**Element and text position data**
# # #

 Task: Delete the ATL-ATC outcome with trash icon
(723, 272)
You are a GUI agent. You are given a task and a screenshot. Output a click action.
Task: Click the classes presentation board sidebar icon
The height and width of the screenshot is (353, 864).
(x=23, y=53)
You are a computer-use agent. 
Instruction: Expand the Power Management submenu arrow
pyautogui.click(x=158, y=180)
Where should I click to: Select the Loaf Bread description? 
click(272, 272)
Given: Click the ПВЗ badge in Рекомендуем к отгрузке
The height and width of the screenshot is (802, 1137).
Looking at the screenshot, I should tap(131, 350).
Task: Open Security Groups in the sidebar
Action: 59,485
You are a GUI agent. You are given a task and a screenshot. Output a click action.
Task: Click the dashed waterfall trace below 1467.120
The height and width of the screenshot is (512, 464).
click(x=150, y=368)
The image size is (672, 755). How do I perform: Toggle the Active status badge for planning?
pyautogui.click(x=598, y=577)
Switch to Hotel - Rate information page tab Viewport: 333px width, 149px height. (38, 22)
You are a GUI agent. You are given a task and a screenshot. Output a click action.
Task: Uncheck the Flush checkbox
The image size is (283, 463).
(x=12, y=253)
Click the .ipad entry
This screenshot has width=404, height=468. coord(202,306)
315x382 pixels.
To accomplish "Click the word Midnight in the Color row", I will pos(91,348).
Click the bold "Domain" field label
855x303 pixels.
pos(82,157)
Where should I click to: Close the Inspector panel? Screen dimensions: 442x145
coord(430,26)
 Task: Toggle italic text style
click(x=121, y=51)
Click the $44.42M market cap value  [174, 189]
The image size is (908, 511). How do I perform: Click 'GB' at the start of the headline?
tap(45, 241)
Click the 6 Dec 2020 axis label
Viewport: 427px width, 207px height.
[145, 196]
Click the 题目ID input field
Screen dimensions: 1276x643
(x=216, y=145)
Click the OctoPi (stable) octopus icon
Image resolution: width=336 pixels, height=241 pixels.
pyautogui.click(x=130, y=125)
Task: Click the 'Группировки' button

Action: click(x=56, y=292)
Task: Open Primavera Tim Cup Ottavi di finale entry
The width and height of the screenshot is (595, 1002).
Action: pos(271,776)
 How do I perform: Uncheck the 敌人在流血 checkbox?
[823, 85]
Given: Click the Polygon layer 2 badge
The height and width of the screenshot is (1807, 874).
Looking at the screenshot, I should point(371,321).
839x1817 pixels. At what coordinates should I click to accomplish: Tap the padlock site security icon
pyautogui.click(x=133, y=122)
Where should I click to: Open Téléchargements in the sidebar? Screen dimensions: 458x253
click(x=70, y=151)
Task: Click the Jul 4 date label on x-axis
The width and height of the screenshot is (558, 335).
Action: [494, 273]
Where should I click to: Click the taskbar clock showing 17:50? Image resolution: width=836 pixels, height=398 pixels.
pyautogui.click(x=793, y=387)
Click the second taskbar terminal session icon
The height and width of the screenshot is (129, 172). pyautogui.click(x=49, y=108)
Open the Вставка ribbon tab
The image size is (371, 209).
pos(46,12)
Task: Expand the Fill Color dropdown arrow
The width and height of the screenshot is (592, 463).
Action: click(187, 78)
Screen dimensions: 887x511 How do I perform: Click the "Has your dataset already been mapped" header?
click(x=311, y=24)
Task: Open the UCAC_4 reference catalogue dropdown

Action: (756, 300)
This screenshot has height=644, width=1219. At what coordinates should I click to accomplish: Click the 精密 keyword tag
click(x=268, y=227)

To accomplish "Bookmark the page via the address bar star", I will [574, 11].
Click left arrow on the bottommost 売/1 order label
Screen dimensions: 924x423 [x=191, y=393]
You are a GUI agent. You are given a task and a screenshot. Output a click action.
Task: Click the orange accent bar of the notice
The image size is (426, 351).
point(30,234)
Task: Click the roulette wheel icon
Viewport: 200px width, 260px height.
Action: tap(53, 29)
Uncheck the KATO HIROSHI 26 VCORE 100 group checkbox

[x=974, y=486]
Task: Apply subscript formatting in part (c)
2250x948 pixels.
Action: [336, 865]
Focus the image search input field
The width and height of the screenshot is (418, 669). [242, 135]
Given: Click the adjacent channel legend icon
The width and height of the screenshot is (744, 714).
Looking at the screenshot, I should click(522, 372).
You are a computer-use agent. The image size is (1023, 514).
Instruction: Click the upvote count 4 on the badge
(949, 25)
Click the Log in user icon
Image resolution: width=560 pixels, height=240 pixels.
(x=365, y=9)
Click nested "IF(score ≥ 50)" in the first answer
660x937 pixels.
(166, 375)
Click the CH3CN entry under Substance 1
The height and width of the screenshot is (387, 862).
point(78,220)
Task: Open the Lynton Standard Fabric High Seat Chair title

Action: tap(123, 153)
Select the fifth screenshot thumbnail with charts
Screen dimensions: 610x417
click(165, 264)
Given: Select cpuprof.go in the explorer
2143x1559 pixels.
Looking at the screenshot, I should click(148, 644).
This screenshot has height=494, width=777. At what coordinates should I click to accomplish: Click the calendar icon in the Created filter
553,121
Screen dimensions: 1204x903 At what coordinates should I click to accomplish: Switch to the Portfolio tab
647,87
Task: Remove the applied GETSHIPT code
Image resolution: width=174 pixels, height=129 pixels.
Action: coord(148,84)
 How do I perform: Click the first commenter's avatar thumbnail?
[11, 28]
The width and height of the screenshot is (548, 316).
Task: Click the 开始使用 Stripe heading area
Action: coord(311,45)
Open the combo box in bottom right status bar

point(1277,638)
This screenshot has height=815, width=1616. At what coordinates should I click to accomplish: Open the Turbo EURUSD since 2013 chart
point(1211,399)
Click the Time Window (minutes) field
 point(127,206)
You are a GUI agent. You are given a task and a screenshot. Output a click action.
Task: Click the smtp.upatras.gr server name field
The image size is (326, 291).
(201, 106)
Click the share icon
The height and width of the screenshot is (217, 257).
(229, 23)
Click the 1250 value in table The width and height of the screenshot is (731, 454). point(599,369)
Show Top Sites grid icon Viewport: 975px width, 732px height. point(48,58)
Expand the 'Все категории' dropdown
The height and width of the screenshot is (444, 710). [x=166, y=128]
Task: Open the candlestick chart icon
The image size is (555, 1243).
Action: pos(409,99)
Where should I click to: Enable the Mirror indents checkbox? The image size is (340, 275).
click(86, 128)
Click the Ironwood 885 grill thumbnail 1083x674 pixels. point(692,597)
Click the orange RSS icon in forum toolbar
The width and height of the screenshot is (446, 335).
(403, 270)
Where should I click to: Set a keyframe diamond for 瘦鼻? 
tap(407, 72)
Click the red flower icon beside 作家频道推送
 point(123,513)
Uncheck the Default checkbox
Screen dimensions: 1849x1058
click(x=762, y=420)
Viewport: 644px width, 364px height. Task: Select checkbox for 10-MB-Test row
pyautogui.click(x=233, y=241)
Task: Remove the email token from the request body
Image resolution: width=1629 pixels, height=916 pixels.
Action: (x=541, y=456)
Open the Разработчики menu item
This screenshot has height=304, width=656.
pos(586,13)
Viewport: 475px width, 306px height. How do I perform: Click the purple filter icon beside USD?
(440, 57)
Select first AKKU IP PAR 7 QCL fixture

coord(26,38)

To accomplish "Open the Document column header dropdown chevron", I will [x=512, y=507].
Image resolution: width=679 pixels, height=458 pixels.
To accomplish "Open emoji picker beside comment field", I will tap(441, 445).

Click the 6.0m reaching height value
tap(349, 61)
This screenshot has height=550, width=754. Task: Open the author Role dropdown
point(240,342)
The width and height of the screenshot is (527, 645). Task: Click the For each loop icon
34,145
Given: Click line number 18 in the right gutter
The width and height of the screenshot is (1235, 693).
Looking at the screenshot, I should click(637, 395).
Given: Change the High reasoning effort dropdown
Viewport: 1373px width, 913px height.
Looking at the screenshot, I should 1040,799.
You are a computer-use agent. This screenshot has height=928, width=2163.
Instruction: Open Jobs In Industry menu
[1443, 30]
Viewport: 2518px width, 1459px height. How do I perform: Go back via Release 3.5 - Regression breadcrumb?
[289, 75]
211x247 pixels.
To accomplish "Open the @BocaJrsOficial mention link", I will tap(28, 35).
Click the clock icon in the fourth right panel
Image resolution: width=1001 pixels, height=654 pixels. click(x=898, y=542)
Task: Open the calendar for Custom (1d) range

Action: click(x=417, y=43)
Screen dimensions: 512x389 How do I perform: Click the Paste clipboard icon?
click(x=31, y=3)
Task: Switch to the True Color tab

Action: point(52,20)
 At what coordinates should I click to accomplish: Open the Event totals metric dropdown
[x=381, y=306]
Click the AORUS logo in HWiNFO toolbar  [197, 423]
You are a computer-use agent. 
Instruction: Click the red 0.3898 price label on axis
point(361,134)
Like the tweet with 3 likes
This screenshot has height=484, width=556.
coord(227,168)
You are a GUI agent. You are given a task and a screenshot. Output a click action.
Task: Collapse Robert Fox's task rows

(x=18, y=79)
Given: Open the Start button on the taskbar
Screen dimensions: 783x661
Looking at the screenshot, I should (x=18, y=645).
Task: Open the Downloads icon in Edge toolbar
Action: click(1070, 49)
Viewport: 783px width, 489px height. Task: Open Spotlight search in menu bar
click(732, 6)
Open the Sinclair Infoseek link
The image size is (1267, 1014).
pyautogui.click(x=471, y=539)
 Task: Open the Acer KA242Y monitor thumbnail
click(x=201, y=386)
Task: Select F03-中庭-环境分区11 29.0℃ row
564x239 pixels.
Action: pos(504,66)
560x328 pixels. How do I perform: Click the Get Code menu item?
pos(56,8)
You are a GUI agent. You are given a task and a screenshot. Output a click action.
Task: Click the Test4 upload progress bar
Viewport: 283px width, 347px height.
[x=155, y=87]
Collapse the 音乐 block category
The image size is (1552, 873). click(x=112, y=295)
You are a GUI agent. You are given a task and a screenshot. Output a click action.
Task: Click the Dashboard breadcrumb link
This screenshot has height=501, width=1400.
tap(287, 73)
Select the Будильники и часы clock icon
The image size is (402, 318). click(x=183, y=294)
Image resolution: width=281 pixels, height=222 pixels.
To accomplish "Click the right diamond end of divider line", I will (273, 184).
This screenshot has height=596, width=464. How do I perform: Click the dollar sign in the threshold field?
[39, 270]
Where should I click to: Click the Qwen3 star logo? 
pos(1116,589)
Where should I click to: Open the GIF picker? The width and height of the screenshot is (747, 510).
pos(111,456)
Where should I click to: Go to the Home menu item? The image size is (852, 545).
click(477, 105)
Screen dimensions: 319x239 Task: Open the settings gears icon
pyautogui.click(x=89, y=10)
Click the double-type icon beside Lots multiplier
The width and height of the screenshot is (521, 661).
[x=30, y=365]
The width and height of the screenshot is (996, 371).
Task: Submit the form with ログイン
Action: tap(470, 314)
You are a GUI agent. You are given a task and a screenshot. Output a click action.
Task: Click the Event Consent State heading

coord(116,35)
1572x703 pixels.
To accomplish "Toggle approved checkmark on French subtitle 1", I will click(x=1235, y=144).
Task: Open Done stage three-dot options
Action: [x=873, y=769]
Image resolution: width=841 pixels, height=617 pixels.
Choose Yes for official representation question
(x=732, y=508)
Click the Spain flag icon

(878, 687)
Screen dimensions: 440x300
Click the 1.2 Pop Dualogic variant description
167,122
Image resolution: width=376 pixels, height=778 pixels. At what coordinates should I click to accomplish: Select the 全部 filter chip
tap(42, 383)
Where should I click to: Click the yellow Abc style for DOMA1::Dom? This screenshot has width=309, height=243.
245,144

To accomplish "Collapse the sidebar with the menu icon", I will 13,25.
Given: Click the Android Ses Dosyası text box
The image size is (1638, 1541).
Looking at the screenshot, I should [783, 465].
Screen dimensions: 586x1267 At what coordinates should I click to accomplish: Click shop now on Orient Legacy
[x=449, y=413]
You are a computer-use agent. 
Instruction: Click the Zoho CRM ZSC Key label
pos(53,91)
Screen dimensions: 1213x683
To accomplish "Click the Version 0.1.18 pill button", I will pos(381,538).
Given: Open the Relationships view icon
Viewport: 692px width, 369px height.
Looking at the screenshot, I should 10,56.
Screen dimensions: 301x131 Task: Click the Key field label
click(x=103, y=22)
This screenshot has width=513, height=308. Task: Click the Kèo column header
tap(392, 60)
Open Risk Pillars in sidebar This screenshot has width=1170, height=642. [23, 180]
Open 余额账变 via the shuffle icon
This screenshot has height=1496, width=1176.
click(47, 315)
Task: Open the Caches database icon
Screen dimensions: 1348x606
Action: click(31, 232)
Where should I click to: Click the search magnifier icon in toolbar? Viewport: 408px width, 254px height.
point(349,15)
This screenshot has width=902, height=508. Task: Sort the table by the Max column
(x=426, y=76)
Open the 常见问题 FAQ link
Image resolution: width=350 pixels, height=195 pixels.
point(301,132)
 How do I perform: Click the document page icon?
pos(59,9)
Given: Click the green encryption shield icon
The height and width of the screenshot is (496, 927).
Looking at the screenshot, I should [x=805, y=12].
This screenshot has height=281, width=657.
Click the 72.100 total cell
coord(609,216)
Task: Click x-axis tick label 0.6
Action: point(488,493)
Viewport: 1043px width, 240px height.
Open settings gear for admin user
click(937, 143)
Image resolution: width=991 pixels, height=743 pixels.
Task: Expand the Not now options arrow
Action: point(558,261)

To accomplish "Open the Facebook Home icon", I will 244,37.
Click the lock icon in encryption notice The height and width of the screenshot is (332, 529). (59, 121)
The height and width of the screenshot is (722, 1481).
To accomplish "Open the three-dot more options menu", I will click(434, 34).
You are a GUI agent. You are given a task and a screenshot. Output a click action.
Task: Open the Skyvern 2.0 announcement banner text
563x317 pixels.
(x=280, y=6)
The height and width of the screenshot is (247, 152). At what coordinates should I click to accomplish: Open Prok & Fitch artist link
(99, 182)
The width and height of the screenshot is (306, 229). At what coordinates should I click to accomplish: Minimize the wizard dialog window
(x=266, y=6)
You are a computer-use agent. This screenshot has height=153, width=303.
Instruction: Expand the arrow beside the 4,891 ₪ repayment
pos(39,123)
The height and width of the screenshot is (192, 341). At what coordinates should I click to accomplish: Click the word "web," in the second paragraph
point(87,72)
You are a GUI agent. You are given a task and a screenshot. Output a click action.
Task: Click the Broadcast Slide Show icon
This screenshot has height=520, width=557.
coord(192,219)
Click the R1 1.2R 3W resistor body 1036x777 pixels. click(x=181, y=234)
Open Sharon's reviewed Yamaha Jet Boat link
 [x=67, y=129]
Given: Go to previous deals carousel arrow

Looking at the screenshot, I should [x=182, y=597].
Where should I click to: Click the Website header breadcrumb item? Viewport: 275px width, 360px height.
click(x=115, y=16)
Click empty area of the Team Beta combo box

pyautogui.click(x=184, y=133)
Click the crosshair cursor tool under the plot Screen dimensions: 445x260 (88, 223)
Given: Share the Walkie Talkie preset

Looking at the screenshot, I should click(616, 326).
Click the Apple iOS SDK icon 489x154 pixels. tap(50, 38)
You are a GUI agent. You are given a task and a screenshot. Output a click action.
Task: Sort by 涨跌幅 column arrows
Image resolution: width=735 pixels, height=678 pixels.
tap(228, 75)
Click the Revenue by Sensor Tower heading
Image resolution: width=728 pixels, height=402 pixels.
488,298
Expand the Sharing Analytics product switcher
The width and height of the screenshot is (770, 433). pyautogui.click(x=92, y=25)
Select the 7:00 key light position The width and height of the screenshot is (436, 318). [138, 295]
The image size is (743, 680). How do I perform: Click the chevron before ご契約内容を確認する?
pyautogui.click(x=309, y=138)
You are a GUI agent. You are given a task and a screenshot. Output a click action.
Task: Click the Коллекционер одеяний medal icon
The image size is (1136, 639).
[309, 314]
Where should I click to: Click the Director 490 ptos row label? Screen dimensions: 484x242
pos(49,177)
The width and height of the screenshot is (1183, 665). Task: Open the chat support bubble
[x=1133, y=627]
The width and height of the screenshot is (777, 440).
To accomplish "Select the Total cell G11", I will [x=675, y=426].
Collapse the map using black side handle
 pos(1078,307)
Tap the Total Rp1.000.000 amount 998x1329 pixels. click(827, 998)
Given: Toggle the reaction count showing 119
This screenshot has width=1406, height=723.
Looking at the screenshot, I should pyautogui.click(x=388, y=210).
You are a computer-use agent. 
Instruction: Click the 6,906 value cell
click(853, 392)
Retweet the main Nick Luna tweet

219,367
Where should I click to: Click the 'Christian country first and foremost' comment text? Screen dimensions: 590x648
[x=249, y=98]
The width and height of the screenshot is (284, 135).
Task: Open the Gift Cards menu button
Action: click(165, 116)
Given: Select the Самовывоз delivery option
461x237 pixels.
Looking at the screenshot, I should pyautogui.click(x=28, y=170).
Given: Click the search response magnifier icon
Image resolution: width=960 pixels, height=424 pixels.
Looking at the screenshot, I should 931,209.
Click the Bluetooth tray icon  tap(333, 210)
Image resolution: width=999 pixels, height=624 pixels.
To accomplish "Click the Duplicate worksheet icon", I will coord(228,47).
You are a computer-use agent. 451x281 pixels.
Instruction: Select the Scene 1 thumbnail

# # #

Please rewrite the data between the lines holding "211x247 pixels." and "The image size is (1552, 873).", inclusive, changing "thumbnail" to "preview" and leaving everything else unchanged.

**Answer to the problem**
211x247 pixels.
To accomplish "Open the @BocaJrsOficial mention link", I will tap(28, 35).
Click the clock icon in the fourth right panel
Image resolution: width=1001 pixels, height=654 pixels. click(x=898, y=542)
Task: Open the calendar for Custom (1d) range

Action: click(x=417, y=43)
Screen dimensions: 512x389 How do I perform: Click the Paste clipboard icon?
click(x=31, y=3)
Task: Switch to the True Color tab

Action: point(52,20)
 At what coordinates should I click to accomplish: Open the Event totals metric dropdown
[x=381, y=306]
Click the AORUS logo in HWiNFO toolbar  [197, 423]
You are a computer-use agent. 
Instruction: Click the red 0.3898 price label on axis
point(361,134)
Like the tweet with 3 likes
This screenshot has height=484, width=556.
coord(227,168)
You are a GUI agent. You are given a task and a screenshot. Output a click action.
Task: Collapse Robert Fox's task rows

(x=18, y=79)
Given: Open the Start button on the taskbar
Screen dimensions: 783x661
Looking at the screenshot, I should (x=18, y=645).
Task: Open the Downloads icon in Edge toolbar
Action: click(1070, 49)
Viewport: 783px width, 489px height. Task: Open Spotlight search in menu bar
click(732, 6)
Open the Sinclair Infoseek link
The image size is (1267, 1014).
pyautogui.click(x=471, y=539)
 Task: Open the Acer KA242Y monitor preview
click(x=201, y=386)
Task: Select F03-中庭-环境分区11 29.0℃ row
564x239 pixels.
Action: pos(504,66)
560x328 pixels. How do I perform: Click the Get Code menu item?
pos(56,8)
You are a GUI agent. You are given a task and a screenshot. Output a click action.
Task: Click the Test4 upload progress bar
Viewport: 283px width, 347px height.
[x=155, y=87]
Collapse the 音乐 block category
The image size is (1552, 873). click(x=112, y=295)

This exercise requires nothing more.